## [What you have to do]
Within the entries below, the lines from the one with "Select the favorites/star" through the one with "Task: Switch to Wi-Fi 2 network entry" are to be set down exactly, both ends kept.

----- Provided records

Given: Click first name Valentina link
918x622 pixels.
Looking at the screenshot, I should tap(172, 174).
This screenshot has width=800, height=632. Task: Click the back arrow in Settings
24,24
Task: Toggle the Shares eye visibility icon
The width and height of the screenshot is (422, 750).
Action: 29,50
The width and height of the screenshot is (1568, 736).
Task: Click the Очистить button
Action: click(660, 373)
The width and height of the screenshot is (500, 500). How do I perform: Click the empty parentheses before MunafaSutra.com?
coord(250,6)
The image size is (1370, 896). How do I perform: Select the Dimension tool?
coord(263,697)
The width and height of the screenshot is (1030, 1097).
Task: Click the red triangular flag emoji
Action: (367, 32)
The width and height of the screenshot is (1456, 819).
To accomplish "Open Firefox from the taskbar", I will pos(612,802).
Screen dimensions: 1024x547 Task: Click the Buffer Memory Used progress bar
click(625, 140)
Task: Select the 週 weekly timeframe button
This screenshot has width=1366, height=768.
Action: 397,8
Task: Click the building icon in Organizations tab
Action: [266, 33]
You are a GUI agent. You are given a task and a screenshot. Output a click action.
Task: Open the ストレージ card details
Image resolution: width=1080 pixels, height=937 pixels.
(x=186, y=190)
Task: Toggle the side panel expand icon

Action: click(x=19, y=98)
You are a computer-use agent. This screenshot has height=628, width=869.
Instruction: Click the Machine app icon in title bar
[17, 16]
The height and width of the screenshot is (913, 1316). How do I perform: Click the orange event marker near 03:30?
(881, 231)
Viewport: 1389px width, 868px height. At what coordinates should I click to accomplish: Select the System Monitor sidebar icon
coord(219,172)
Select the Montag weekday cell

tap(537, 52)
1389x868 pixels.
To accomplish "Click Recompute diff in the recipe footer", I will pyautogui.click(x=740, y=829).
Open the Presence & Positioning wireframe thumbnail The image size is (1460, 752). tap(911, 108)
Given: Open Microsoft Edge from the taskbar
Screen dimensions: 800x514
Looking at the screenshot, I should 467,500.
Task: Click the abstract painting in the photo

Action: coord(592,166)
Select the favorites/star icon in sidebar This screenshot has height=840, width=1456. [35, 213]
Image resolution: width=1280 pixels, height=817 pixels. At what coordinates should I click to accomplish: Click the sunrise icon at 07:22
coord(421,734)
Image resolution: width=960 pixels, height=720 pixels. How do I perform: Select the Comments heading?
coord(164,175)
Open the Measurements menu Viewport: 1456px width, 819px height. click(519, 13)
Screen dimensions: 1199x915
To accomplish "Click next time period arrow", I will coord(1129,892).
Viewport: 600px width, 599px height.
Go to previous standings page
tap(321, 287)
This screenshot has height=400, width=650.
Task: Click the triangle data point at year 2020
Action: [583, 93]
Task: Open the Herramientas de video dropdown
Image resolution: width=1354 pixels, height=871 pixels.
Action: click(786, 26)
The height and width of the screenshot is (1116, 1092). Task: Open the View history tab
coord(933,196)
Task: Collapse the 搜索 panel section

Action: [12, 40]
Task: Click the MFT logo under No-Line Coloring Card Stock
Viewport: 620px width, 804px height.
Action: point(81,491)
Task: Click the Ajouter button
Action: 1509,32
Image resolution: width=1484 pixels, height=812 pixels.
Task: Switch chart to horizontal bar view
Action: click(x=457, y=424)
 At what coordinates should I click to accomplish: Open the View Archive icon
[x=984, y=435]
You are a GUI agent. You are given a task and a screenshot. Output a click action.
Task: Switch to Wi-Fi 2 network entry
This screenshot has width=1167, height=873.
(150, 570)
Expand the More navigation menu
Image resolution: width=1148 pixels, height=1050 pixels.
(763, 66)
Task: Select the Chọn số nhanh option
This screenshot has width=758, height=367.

----------

## [Exercise solution]
Select the favorites/star icon in sidebar This screenshot has height=840, width=1456. [35, 213]
Image resolution: width=1280 pixels, height=817 pixels. At what coordinates should I click to accomplish: Click the sunrise icon at 07:22
coord(421,734)
Image resolution: width=960 pixels, height=720 pixels. How do I perform: Select the Comments heading?
coord(164,175)
Open the Measurements menu Viewport: 1456px width, 819px height. click(519, 13)
Screen dimensions: 1199x915
To accomplish "Click next time period arrow", I will coord(1129,892).
Viewport: 600px width, 599px height.
Go to previous standings page
tap(321, 287)
This screenshot has height=400, width=650.
Task: Click the triangle data point at year 2020
Action: [583, 93]
Task: Open the Herramientas de video dropdown
Image resolution: width=1354 pixels, height=871 pixels.
Action: click(786, 26)
The height and width of the screenshot is (1116, 1092). Task: Open the View history tab
coord(933,196)
Task: Collapse the 搜索 panel section

Action: [12, 40]
Task: Click the MFT logo under No-Line Coloring Card Stock
Viewport: 620px width, 804px height.
Action: point(81,491)
Task: Click the Ajouter button
Action: 1509,32
Image resolution: width=1484 pixels, height=812 pixels.
Task: Switch chart to horizontal bar view
Action: click(x=457, y=424)
 At what coordinates should I click to accomplish: Open the View Archive icon
[x=984, y=435]
You are a GUI agent. You are given a task and a screenshot. Output a click action.
Task: Switch to Wi-Fi 2 network entry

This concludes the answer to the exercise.